The headline on this editorial in the Wall Street Journal was the first clue.
Know-Nothings Deal Euroland A Double Blow
In case you are wondering what this refers to:
European governments are showing their true colors. First, they gang up on the EU services directive, which was supposed to be a cornerstone of what remains of the Lisbon Strategy. Then, over the weekend, they emasculate the Stability Pact, with France and Germany in the front seat, arguing that, after three years of running deficits above 3% of GDP, they need even more time to bring fiscal policy under control.
The authors -- Daniel Gros, Thomas Mayer, and Angel Ubide, members of the Macroeconomic Policy Group at the Center for European Policy Studies in Brussels -- have this complaint about relaxing the Stability Pact rules:
The pact was supposedly made more stringent by exhorting euro-zone countries to use good times to prepare for bad times and telling them to take debt levels into account when judging a fiscal deficit. But no changes in the legal text were called for in these areas, and experience has shown that these provisions have no teeth in any case.
Most of the criticism from economists had been concerned with these two points: Ideally the pact should foster adjustment in good times, and countries with high debt levels should be even more cautious in running deficits. Here Europe's finance ministers decided to do nothing. By failing to improve the preventive arm of the pact, they have sown the seeds of its own future failure.
On the Services Directive, Finffacts Ireland has this useful description:
The Services Directive aims to create a single EU market for such services as accountancy, legal services and construction.

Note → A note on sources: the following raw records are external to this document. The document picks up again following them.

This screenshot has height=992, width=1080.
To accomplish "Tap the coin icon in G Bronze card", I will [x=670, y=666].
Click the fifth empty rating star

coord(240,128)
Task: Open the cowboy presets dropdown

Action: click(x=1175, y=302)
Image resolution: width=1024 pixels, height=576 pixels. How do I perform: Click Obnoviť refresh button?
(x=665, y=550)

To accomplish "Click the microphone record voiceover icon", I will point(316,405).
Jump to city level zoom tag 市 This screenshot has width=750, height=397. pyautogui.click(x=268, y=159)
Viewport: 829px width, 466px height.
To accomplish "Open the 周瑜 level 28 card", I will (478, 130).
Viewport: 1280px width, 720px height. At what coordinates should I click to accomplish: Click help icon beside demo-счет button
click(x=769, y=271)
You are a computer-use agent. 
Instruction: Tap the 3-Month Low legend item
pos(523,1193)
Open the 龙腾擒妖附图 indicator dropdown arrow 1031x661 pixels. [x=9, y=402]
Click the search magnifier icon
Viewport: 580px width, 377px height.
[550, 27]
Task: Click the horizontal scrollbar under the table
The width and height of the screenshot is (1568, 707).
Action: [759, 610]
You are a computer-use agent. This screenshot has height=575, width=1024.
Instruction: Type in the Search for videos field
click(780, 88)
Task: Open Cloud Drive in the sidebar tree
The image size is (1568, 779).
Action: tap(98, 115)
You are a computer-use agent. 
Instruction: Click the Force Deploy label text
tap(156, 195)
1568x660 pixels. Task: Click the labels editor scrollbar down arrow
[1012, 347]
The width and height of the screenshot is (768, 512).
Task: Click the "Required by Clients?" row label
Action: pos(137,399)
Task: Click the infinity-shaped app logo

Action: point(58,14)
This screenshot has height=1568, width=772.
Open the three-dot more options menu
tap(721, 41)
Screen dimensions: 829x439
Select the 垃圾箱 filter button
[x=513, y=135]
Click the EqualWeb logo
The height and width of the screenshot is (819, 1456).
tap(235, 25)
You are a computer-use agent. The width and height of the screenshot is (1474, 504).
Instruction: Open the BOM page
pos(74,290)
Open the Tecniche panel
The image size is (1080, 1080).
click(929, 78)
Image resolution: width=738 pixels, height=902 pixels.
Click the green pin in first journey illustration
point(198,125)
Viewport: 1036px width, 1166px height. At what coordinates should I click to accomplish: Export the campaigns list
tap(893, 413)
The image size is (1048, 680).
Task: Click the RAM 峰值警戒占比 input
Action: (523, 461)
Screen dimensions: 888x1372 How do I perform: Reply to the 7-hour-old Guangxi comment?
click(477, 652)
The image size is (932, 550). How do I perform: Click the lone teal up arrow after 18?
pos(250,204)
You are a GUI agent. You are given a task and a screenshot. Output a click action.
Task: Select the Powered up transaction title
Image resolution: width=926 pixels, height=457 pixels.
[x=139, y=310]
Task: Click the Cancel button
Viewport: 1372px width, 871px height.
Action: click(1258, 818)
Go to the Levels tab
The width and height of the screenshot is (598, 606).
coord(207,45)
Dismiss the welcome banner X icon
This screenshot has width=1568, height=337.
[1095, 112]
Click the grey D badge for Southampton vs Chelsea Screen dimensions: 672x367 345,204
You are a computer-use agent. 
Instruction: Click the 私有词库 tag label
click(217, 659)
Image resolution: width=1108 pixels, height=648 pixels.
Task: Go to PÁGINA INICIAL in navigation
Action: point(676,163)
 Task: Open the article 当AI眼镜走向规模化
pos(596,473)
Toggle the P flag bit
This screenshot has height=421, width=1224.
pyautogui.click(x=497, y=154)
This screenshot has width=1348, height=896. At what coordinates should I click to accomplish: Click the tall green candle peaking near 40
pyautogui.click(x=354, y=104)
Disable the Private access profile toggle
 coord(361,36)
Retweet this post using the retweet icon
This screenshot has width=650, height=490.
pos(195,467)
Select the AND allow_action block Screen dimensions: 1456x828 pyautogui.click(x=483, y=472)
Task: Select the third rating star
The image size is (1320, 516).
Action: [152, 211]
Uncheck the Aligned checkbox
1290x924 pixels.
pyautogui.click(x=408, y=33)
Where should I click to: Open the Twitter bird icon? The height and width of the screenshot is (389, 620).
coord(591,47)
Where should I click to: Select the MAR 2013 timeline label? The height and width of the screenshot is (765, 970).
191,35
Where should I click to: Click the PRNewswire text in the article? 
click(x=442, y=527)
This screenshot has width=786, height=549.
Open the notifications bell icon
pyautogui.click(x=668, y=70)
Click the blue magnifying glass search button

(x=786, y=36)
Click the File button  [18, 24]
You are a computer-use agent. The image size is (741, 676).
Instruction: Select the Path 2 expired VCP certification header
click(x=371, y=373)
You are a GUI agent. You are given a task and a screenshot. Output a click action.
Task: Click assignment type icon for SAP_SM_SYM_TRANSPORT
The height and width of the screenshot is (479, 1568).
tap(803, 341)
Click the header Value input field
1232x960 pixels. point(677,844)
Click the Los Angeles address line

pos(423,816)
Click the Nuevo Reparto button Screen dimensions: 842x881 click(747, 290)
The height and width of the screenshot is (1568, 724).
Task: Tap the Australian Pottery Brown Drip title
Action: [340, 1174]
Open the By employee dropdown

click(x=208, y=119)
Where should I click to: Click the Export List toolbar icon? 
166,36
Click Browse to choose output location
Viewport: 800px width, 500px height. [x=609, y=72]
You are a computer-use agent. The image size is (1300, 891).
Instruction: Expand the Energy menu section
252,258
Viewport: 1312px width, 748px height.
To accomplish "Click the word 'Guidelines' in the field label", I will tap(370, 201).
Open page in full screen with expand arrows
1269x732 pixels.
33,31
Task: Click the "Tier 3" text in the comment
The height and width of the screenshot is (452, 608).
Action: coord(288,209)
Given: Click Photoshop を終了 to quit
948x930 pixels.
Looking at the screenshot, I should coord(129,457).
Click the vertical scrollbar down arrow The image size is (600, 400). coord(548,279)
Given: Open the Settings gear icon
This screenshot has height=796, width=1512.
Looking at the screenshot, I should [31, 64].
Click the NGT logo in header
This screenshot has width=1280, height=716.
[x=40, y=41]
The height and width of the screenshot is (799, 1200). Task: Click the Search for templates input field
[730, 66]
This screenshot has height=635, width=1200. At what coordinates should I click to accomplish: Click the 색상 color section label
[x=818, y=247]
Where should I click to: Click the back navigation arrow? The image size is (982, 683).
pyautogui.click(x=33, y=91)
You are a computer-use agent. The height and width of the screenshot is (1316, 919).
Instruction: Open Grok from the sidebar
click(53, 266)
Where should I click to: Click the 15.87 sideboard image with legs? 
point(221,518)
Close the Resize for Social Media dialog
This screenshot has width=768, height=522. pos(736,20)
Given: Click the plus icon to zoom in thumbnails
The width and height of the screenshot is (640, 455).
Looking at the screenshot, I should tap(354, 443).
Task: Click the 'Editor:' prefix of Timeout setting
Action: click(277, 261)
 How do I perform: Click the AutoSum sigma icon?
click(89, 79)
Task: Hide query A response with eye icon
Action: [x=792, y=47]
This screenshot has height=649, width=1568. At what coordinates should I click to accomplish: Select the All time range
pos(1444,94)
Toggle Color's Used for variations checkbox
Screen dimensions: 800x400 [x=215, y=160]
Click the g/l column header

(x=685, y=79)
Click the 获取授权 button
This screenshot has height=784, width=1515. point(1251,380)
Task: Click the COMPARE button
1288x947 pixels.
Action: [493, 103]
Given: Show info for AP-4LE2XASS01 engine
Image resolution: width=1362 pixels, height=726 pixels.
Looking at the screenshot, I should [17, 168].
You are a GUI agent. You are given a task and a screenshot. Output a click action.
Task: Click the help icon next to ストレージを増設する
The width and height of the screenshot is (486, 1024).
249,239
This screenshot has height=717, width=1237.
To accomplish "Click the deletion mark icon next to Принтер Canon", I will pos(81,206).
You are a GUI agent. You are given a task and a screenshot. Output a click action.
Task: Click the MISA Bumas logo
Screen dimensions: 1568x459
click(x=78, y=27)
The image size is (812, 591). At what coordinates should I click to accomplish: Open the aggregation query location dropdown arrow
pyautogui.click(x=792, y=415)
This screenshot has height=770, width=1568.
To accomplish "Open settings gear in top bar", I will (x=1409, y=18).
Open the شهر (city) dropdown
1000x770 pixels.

Service providers would be able to operate throughout the EU according to rules in force in their home country, a change which critics fear would drive down wages and working conditions in richer countries.
Again from the WSJ article:
The confused reaction to the services directive, again especially in France and Germany, also reflects a disregard for economic reality coupled with a desire to protect the status quo at all costs. The calls to review the country-of-origin principle, agreed at the highest political level, betray either a dangerous -- but unfortunately widespread -- ignorance, or a shameful disingenuousness. The country-of-origin principle is the guiding principle behind the entire body of internal-market legislation and its basic tenets are enshrined in the EU Treaty and have been repeatedly confirmed by the Court of Justice...
The EU decision Tuesday night to send this directive back to the drawing board to "preserve the European social model" says a lot about what Europe's leaders are prepared to undertake to get the European economy moving. In other words, not much.
Gros, Mayer, and Ubide agree with previous warnings from ECB president Jean-Claude Trichet...
Last year, we argued that the ECB should be patient in order to give the nascent recovery a chance and thus give euro-area governments a window of opportunity in which to enact serious reforms. So far the ECB has been patient indeed, keeping rates at historically low levels and allowing liquidity to expand beyond the level considered consistent with long-term price stability. Since governments are now showing, however, that better times aren't used to pursue structural reforms, the ECB needs to change course. The credibility of governments has collapsed; the ECB must assert itself as the last guardian of macroeconomic stability in the euro zone...
These two actions will surely raise inflation fears at the ECB: Fiscal discipline can no longer be taken for granted, persistent inflation in the services sector is likely to continue and the badly needed sizable gains in potential output will be foregone. The ECB must thus redouble its vigilance, and stand ready to raise rates when inflation shows signs of increasing again.
... and close with this pessimistic assessment.
In a broader perspective, it is revealing that in both cases (the saga of the pact and the services directive) the two Euroland heavyweights, France and Germany, are in the front line of those resisting adjustment. It does not bode well for the future of Europe when economies that were supposed to be the motors of European integration have become its main brake.
UPDATE: David K. Smith piles on as well.